Für Maxim geht es bei seiner Arbeit als Leiter der Wohngemeinschaft „Heimspiel“ in Hörde „um die Hilfe, die der Mensch braucht und die der Mensch will“. Ebenso wie an der Hochofenstraße soll nun auch an der Zillestraße beziehungsweise an der Ewigen Teufe, wie die dort neu entstehende Straße heißt, ein Zusammenleben entstehen, in dem junge Menschen mit Beeinträchtigung selbst entscheiden, wobei und wie sie unterstützt werden möchten. Auf diese Weise nutzt der Verein Wohnen im Ort eines der fünf Häuser einer Klimaschutzsiedlung, für deren Bau Anfang September der Startschuss fiel.

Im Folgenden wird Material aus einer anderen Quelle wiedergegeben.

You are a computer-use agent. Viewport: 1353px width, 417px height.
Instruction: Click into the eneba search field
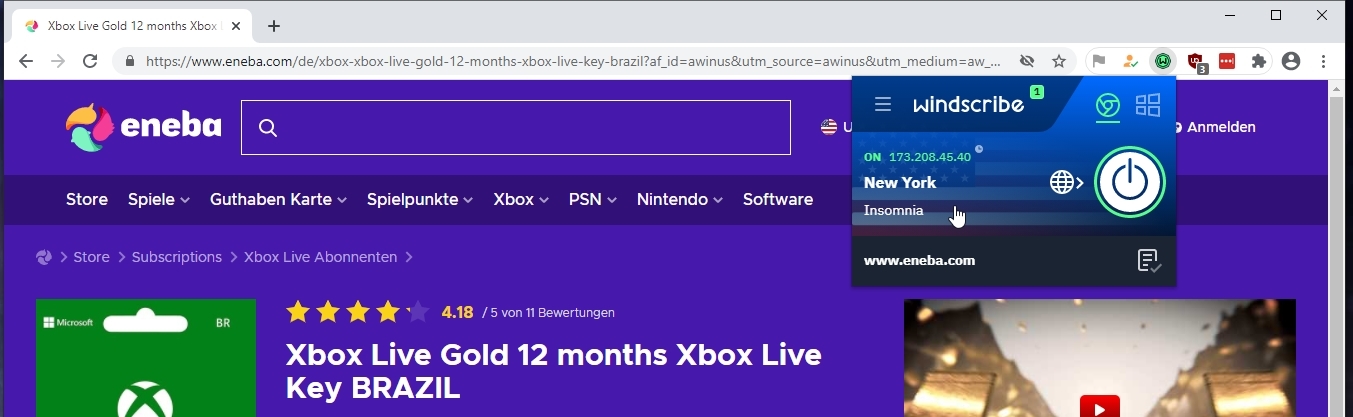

Im Unterschied zur Situation in Hörde werden hier alle Mietenden der fünf Häuser neu einziehen, sodass man „als Nachbarschaft von Anfang an zusammenwächst“, wie Gerald Kampert von Wohnen im Ort hofft, der sein „Kind“ nun zum ersten Mal so richtig „loslassen“ muss. Doch ebenso wie ihr Nachwuchs wünschen sich auch die Eltern, die sich im Verein engagieren, die natürliche Abnabelung: „Wir wollen auch ein Stück von unserem Leben wieder zurückhaben.“ Und das, ohne die jungen Erwachsenen in eine Einrichtung zu „stecken“. So werden die Mitglieder der Gruppe „eine Wohnung haben, die sie auch selber komplett gestalten können“, erklärt Maxim, der für die Diakonie, finanziert durch den LWL, die Betreuung vor Ort koordinieren wird. Dabei dürften die jungen Erwachsenen jeder Zeit sagen: „ ,Ich will deine Hilfe nicht’ – mit allem Recht!“
„Loslassen“, damit es „dem Kind gut geht“
Wer sich zurückziehen möchte, darf auch das jeder Zeit tun. Aber eine WG wäre keine WG ohne gemeinsame Räumlichkeiten. So soll den jungen Erwachsenen eine Wohnküche zur Verfügung stehen, die sie gemeinschaftlich nutzen können, ebenso wie eine Waschküche. Und wo Menschen zusammenkommen, entsteht optimalerweise auch wechselseitige Unterstützung. „Einige können kochen, andere waschen“, so Dr. Fritz Rensmann, dessen Tochter ebenfalls hier einziehen wird: „Die Sachen, die sie können, werden gefördert und genutzt.“ An den Stellen, an denen es aber doch noch Hilfe von außen braucht, gibt es außerdem die Mitarbeitenden der Diakonie, die aber lediglich Vorschläge unterbreiten, nach dem Motto: „Deine coolen neuen T-Shirts kannst du bei 90 °C waschen, würde ich dir aber nicht empfehlen“, wie Maxim beispielhaft formuliert.
„Irgendwann, wenn es mich nicht mehr gibt, geht es dem Kind trotzdem noch gut“, beschreibt Dr. Rensmann die Ruhe, die bei ihm einkehrt, wenn er daran denkt, dass seine Tochter bald selbstbestimmt und dennoch unterstützt leben wird. So wird sie auch in Zukunft versorgt sein, obwohl sie derzeit mit einem kleinen Einkauf beim Bäcker vollkommen überfordert ist. Dennoch kann sie vielleicht Kirsten Lenzmanns Sohn unterstützen, der nicht lesen kann. Die Schatzmeisterin von Wohnen im Ort freut sich darauf, gemeinsam mit ihm seine Wohnung einzurichten und festzustellen: „Das ist was, wo ich mich wohlfühlen würde.“ Vielleicht wird es dann auch weniger schwer, „loszulassen“, was auch Dr. Rensmann in Anbetracht der „symbiotischen Beziehung“ zwischen Elternteil und „Kind“ mit Beeinträchtigung als besondere Herausforderung wahrnimmt.